DFS was calculated as the time between diagnosis and disease relapse, or death from breast cancer. To evaluate whether increased LMR, NLR, PLR, AMC, or ALC correlated with prognosis of patients with breast cancer, we chose patients with disease relapse or cancer-related death during the follow-ups and defined them as the poor prognosis group. Other patients were included in the good prognosis group. ROC curves, and AUC, were performed to further evaluate the prediction status of LMR, NLR, PLR, AMC, and ALC. Sensitivity and specificity were calculated by the optimal cutoff points on the ROC curves, which decided the maximum value (sensitivity + specificity −1) of the Youden index [22]. The Chi-square or Fisher's exact tests were used for comparing clinicopathologic features between different LMR groups.

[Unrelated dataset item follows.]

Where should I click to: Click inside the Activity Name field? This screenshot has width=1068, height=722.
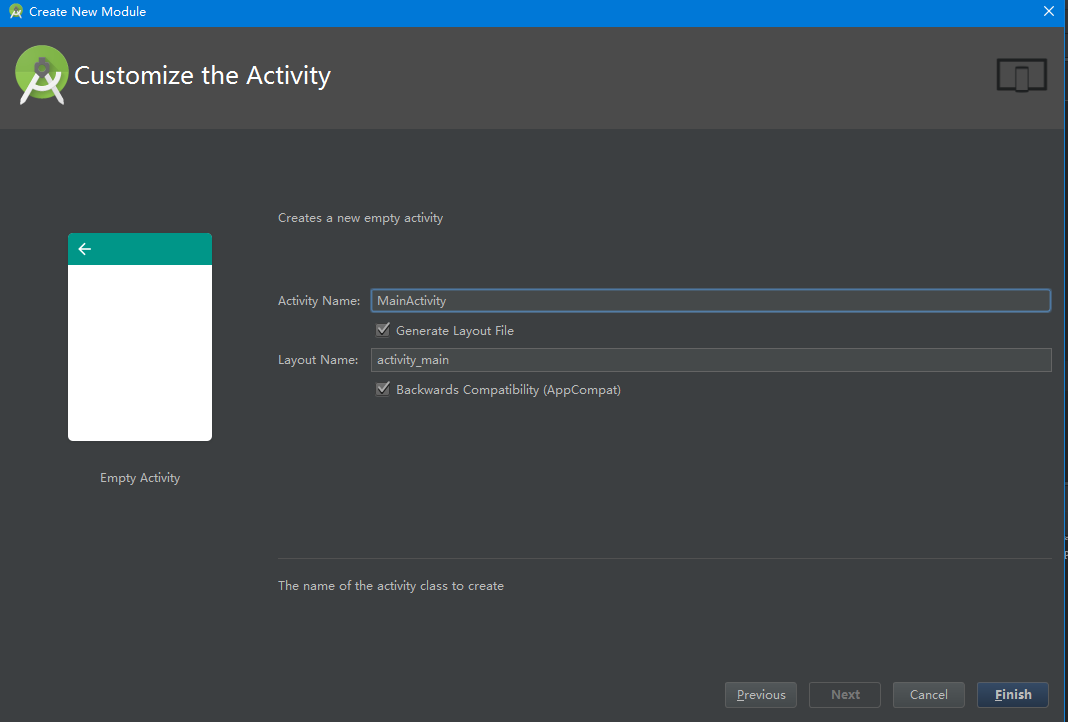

Continuous variables, reported as lymphocyte and monocyte counts, were compared by the Wilcoxon rank-sum test. Risk factors of DFS were analyzed by univariate analysis with the log-rank test and multivariate analysis with the Cox proportional hazard model. The survival curves were performed by the Kaplan–Meier method and the comparisons between groups were assessed by the log-rank test. The results were showed as hazard ratios HRs and 95% CIs. The significance of the relative differential expression of FAS was determined by the two-tailed unpaired t test. Statistical significance was decided as P-values <0.05. All statistical analyses were performed using the IBM SPSS 20.0 software (IBM, USA).